4 Creating OKE Network Resources

The resource definitions in the following sections in this chapter create a working example set of network resources for workload clusters. Use this configuration as a guide when you create these resources. You can change the values of properties such as CIDR blocks and IP addresses. You should not change the values of properties such as the network protocol, the stateful setting, or the private/public setting.

See Workload Cluster Network Ports for Flannel Overlay Networking and Workload Cluster Network Ports for VCN-Native Pod Networking for specific ports that must be open for specific purposes.

Note:

If the appliance administration network is enabled, ask your system administrator to verify that the administration network and the data center network are configured to allow traffic to and from the cluster control plane. See Administration Network Configuration Notes in the Oracle Private Cloud Appliance Installation Guide.

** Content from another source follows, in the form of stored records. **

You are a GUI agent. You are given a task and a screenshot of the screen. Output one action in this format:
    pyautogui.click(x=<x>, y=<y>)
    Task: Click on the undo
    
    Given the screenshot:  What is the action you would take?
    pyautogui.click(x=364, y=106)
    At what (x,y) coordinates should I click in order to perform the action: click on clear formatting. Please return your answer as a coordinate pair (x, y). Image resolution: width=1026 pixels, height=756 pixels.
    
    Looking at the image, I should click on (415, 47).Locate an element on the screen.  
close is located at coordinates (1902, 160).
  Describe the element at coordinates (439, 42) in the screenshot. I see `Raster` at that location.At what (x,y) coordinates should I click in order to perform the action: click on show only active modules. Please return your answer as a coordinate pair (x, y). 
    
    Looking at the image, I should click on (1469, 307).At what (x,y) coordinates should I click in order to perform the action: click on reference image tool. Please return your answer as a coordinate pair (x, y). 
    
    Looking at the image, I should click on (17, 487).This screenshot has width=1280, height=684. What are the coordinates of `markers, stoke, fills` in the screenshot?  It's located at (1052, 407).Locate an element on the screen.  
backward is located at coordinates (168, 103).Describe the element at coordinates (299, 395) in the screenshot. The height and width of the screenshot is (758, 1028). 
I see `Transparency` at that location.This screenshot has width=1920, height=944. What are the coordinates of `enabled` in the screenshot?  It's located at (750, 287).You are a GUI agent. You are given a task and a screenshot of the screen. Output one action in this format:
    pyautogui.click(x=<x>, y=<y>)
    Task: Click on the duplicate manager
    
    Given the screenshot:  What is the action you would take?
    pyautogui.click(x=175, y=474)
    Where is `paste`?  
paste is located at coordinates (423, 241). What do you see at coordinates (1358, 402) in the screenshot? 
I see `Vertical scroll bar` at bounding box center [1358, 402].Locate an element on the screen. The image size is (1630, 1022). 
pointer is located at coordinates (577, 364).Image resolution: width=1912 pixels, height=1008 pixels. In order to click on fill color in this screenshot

This chapter describes how to create network resources for two networking types:

• Creating Flannel Overlay Network Resources

• Creating VCN-Native Pod Networking Resources

Public and Private Clusters summarizes which network resources you need to create a public cluster and which network resources you need to create a private cluster.

Pod Networking

The Kubernetes networking model assumes containers (pods) have unique and routable IP addresses within a cluster. In the Kubernetes networking model, pods use those IP addresses to communicate with other pods on the same node in a cluster or on a different node, with pods on other clusters, with the cluster's control plane nodes, with other services (such as storage services), and with the internet.

By default, pods accept traffic from any source. To enhance cluster security, control access to and from pods using security rules defined as part of network security groups (recommended) or security lists. The security rules apply to all pods in all the worker nodes connected to the pod subnet specified for a node pool. See Controlling Traffic with Network Security Groups and Controlling Traffic with Security Lists in the Oracle Private Cloud Appliance User Guide.